--- begin SUPPLIED RECORDS ---
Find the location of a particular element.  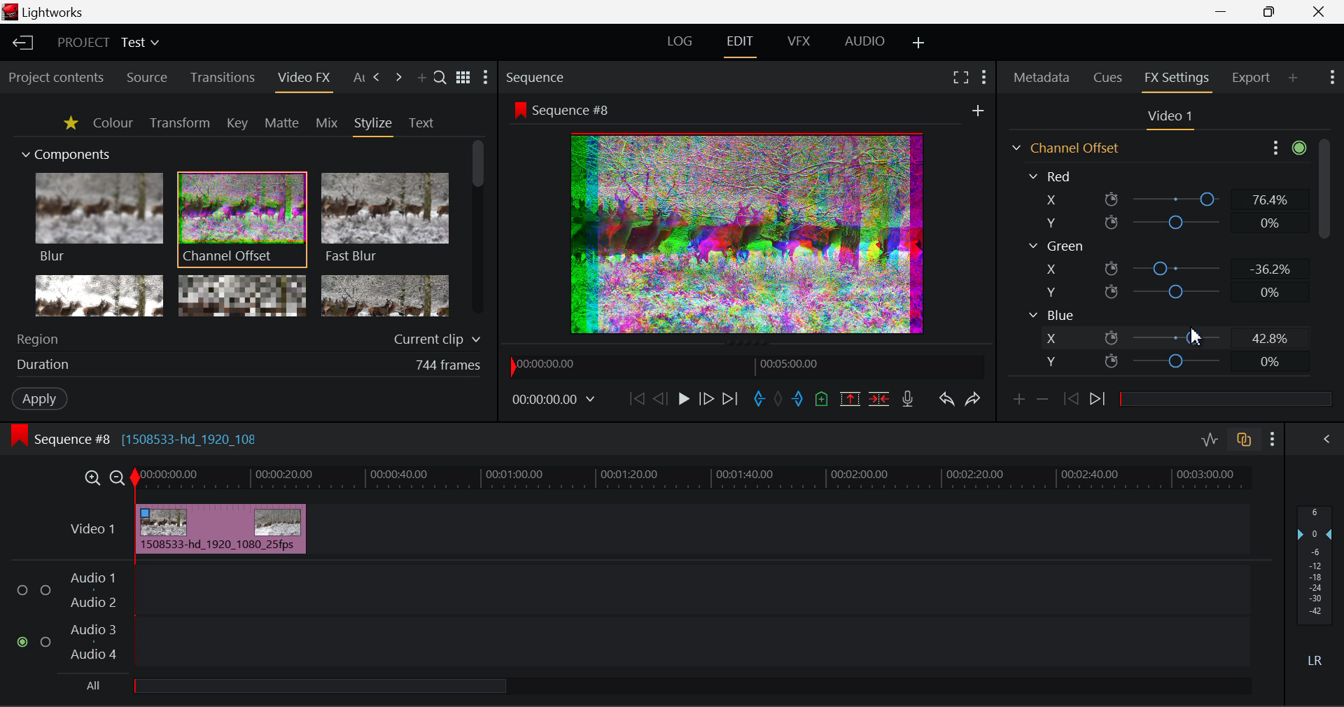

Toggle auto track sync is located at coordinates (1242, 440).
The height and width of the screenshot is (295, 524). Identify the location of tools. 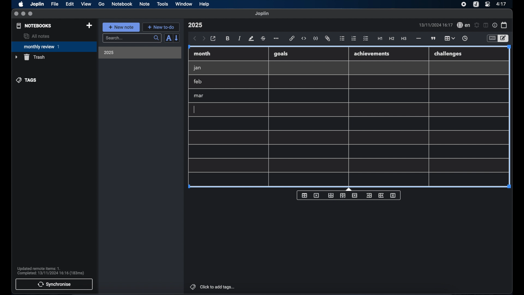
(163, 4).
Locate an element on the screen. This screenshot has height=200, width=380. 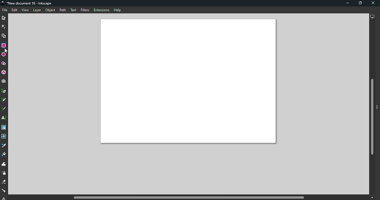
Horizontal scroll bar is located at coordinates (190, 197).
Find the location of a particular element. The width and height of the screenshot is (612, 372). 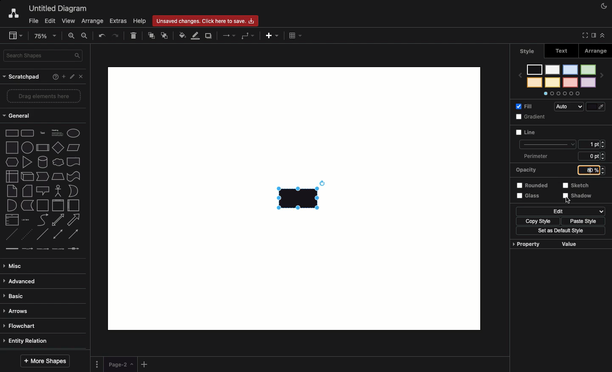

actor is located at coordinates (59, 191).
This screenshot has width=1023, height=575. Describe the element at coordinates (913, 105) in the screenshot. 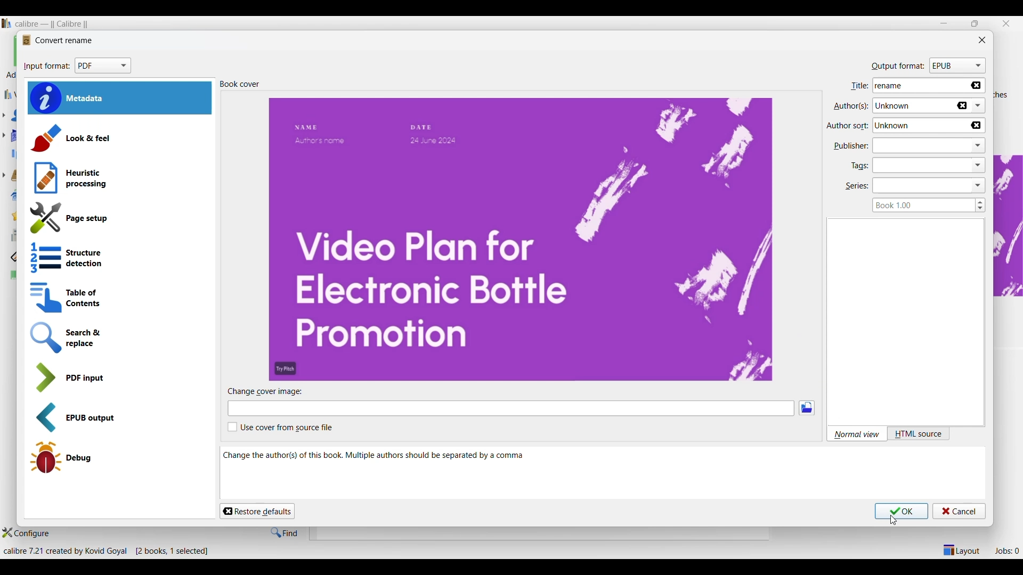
--- end SUPPLIED RECORDS ---
--- begin SUPPLIED RECORDS ---
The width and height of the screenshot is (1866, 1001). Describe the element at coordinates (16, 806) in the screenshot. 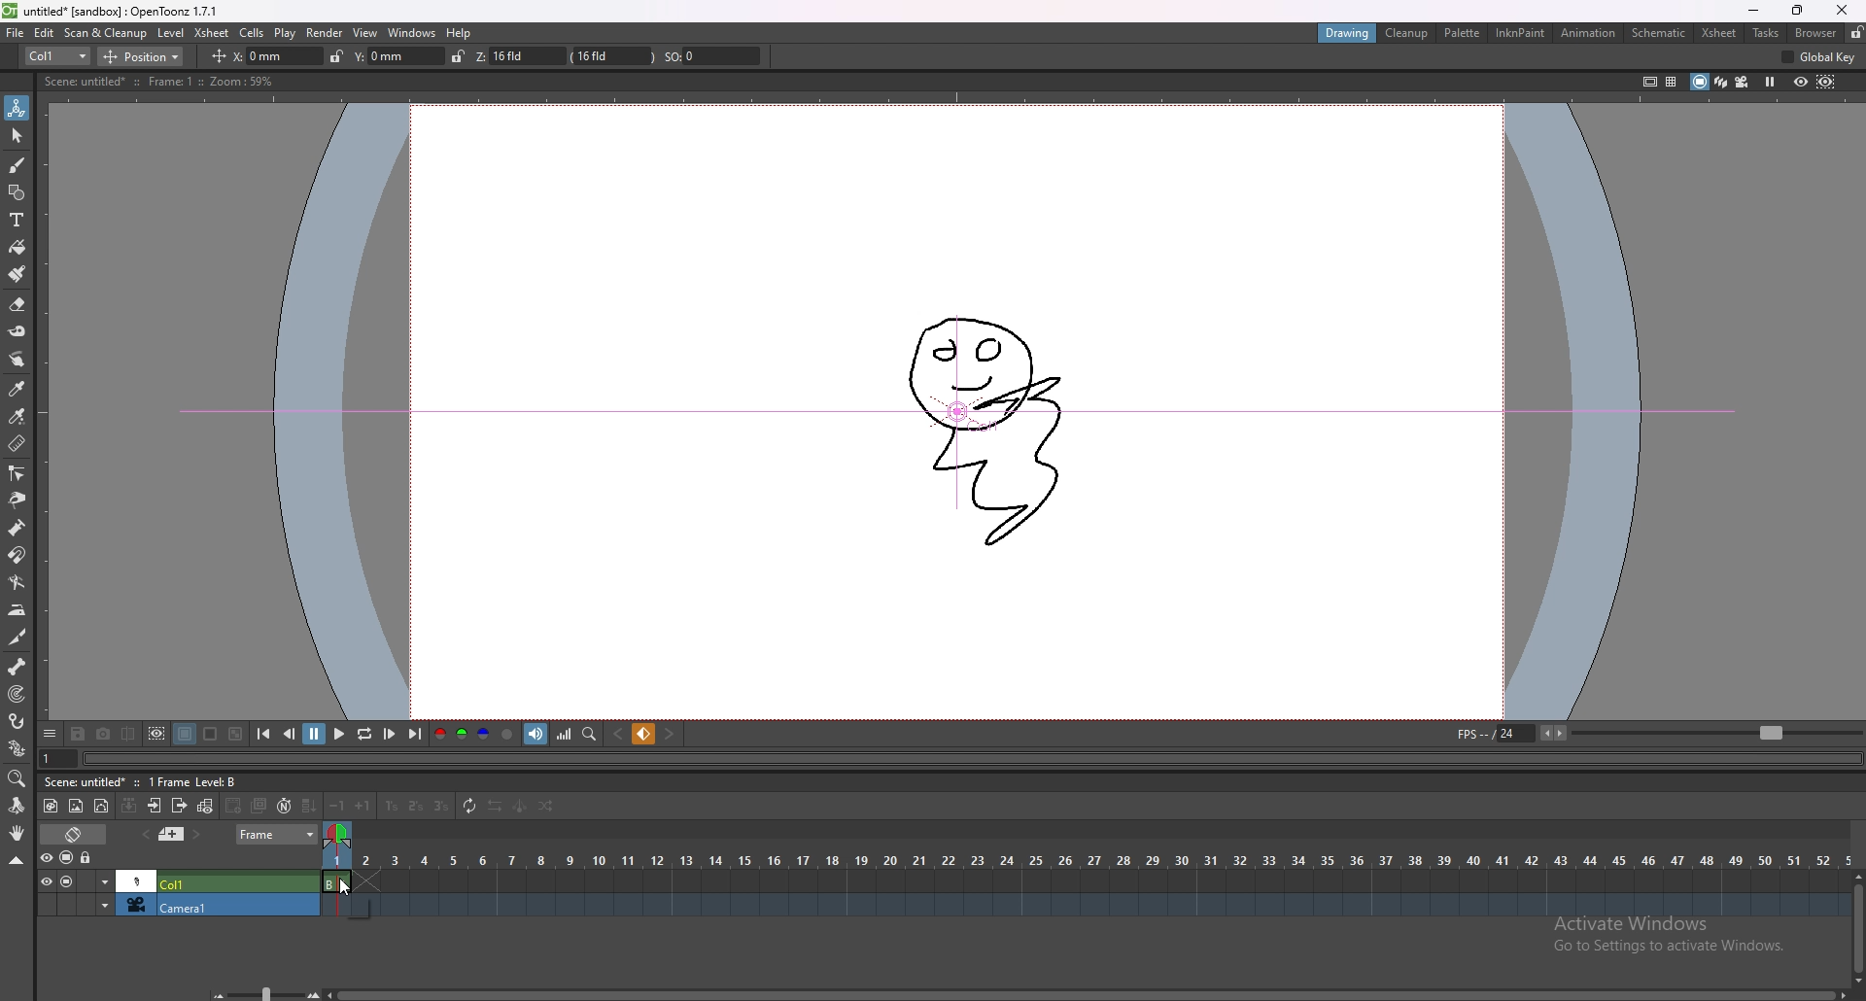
--- end SUPPLIED RECORDS ---
→ GIVEN REQUEST
Rewrite the records from the line containing "Find the location of a particular element. The" through the line containing "This screenshot has width=1023, height=575.", replacing "screenshot" with "image" and changing nothing else. Leave the pictures out of your answer.

→ RESPONSE
Find the location of a particular element. The width and height of the image is (612, 372). 

actor is located at coordinates (59, 191).
This image has width=1023, height=575. Describe the element at coordinates (913, 105) in the image. 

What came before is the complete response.